If you’ve ever watched a rat weave through a damp, trash-lined subway track, you might not be surprised to hear about the creature’s survival skills. As the world’s fauna and flora perish, one paleobiologist says rats will evolve to outpace climate change.
“Almost no matter what else happens on earth, no matter what other creatures go extinct, there will probably be cats, and rats, and rabbits,” Jan Zalasiewicz said.
Now, it seems the stalwart critter is one step closer to inheriting the Earth. Rats across the country have been faring well in warmer winters. In New York, officials have reported an increase in calls from residents complaining about rats, according to The Guardian. Over 19,000 calls were made last year, an increase of 10 percent from the previous year. The same has been true for other cities, including Washington, D.C., Houston, Boston, and Philadelphia.

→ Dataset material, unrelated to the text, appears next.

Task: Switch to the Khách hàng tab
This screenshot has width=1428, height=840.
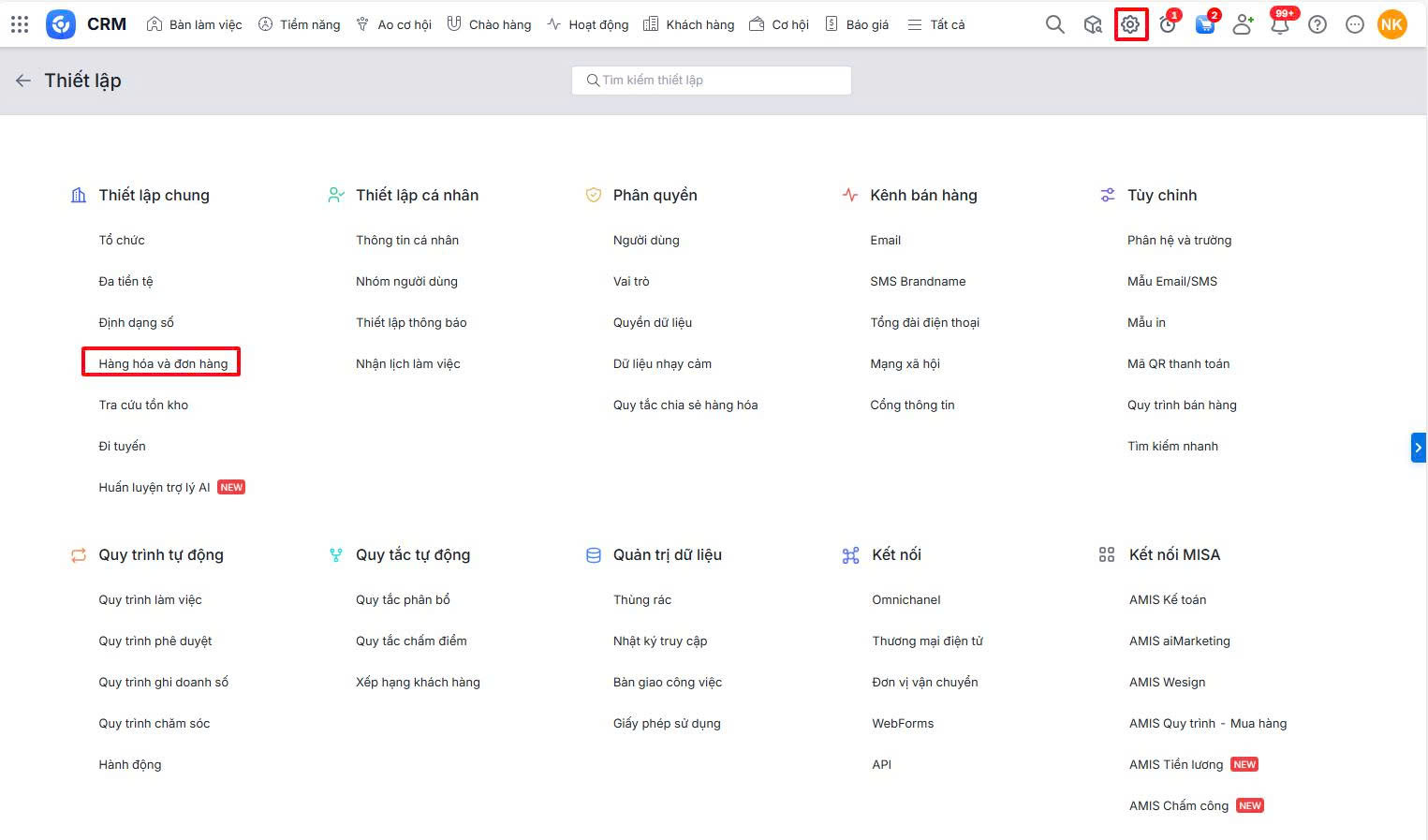Action: [x=689, y=24]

The warm winters have made cities much more hospitable toward rats, allowing them to feed and mate longer into the year. As climate change worsens, so too will the ratpocalypse.
In response to the rat problem, New York City has put up signs that read “a little litter can lead to big problems” with a drawing of an alleyway rat hunched near some trash. The city also has a “Rat Information Portal” with advice on how to stop the rats (namely, garbage can lids and not littering).
If New York wants to solve the rat problem, they’ll also have to make sure we develop a plan for the ambitious climate goals Governor Andrew Cuomo pledged on Monday. Maybe the posters should read, “A little warming can lead to big problems.”